## Your task
Below is a set of records; restate each one word for word.
......
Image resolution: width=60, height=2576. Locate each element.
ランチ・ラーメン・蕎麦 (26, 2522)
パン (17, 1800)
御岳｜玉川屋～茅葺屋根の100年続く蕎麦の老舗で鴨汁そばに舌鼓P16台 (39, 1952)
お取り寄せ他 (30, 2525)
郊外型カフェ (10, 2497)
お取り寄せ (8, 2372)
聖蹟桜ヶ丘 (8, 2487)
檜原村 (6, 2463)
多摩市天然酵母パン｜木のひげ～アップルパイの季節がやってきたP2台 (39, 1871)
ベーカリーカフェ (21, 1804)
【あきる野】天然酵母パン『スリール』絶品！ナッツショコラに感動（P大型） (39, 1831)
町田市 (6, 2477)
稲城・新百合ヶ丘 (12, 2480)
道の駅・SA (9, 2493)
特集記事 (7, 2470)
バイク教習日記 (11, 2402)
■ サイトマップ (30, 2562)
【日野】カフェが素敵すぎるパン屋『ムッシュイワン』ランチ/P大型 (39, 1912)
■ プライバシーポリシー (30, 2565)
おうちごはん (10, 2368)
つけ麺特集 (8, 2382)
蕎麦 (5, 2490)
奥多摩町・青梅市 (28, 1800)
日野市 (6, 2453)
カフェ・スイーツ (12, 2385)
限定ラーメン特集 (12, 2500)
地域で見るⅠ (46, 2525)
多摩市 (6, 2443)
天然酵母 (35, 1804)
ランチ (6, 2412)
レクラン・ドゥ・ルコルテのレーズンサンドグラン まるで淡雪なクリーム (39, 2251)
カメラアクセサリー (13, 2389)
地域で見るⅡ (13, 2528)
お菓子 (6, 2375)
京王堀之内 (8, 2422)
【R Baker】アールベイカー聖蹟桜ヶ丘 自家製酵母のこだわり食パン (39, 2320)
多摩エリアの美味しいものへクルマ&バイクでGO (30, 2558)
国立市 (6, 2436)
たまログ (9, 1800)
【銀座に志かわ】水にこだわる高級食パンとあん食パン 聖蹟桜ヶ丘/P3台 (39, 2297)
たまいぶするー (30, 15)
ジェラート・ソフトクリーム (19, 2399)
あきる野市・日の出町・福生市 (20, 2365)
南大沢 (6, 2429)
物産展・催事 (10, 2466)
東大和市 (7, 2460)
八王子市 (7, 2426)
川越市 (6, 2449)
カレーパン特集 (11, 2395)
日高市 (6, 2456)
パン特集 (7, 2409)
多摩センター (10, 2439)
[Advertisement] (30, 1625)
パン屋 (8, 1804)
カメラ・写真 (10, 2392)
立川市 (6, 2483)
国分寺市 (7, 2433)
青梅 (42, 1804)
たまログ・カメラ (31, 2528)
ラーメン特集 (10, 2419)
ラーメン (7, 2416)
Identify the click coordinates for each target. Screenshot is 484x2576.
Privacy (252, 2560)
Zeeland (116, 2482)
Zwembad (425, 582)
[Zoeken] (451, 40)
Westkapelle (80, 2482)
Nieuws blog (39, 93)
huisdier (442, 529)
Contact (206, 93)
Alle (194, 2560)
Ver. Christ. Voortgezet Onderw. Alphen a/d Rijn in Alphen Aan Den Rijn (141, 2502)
......
## Task output
Image resolution: width=60, height=2576. Locate each element.
ランチ・ラーメン・蕎麦 (26, 2522)
パン (17, 1800)
御岳｜玉川屋～茅葺屋根の100年続く蕎麦の老舗で鴨汁そばに舌鼓P16台 (39, 1952)
お取り寄せ他 (30, 2525)
郊外型カフェ (10, 2497)
お取り寄せ (8, 2372)
聖蹟桜ヶ丘 (8, 2487)
檜原村 (6, 2463)
多摩市天然酵母パン｜木のひげ～アップルパイの季節がやってきたP2台 (39, 1871)
ベーカリーカフェ (21, 1804)
【あきる野】天然酵母パン『スリール』絶品！ナッツショコラに感動（P大型） (39, 1831)
町田市 (6, 2477)
稲城・新百合ヶ丘 (12, 2480)
道の駅・SA (9, 2493)
特集記事 (7, 2470)
バイク教習日記 (11, 2402)
■ サイトマップ (30, 2562)
【日野】カフェが素敵すぎるパン屋『ムッシュイワン』ランチ/P大型 (39, 1912)
■ プライバシーポリシー (30, 2565)
おうちごはん (10, 2368)
つけ麺特集 (8, 2382)
蕎麦 (5, 2490)
奥多摩町・青梅市 (28, 1800)
日野市 (6, 2453)
カフェ・スイーツ (12, 2385)
限定ラーメン特集 (12, 2500)
地域で見るⅠ (46, 2525)
多摩市 (6, 2443)
天然酵母 (35, 1804)
ランチ (6, 2412)
レクラン・ドゥ・ルコルテのレーズンサンドグラン まるで淡雪なクリーム (39, 2251)
カメラアクセサリー (13, 2389)
地域で見るⅡ (13, 2528)
お菓子 (6, 2375)
京王堀之内 (8, 2422)
【R Baker】アールベイカー聖蹟桜ヶ丘 自家製酵母のこだわり食パン (39, 2320)
多摩エリアの美味しいものへクルマ&バイクでGO (30, 2558)
国立市 (6, 2436)
たまログ (9, 1800)
【銀座に志かわ】水にこだわる高級食パンとあん食パン 聖蹟桜ヶ丘/P3台 (39, 2297)
たまいぶするー (30, 15)
ジェラート・ソフトクリーム (19, 2399)
あきる野市・日の出町・福生市 (20, 2365)
南大沢 (6, 2429)
物産展・催事 (10, 2466)
東大和市 (7, 2460)
八王子市 (7, 2426)
川越市 (6, 2449)
カレーパン特集 (11, 2395)
日高市 (6, 2456)
パン特集 (7, 2409)
多摩センター (10, 2439)
[Advertisement] (30, 1625)
パン屋 (8, 1804)
カメラ・写真 (10, 2392)
立川市 (6, 2483)
国分寺市 (7, 2433)
青梅 (42, 1804)
たまログ・カメラ (31, 2528)
ラーメン特集 (10, 2419)
ラーメン (7, 2416)
Identify the click coordinates for each target. Screenshot is 484x2576.
Privacy (252, 2560)
Zeeland (116, 2482)
Zwembad (425, 582)
[Zoeken] (451, 40)
Westkapelle (80, 2482)
Nieuws blog (39, 93)
huisdier (442, 529)
Contact (206, 93)
Alle (194, 2560)
Ver. Christ. Voortgezet Onderw. Alphen a/d Rijn in Alphen Aan Den Rijn (141, 2502)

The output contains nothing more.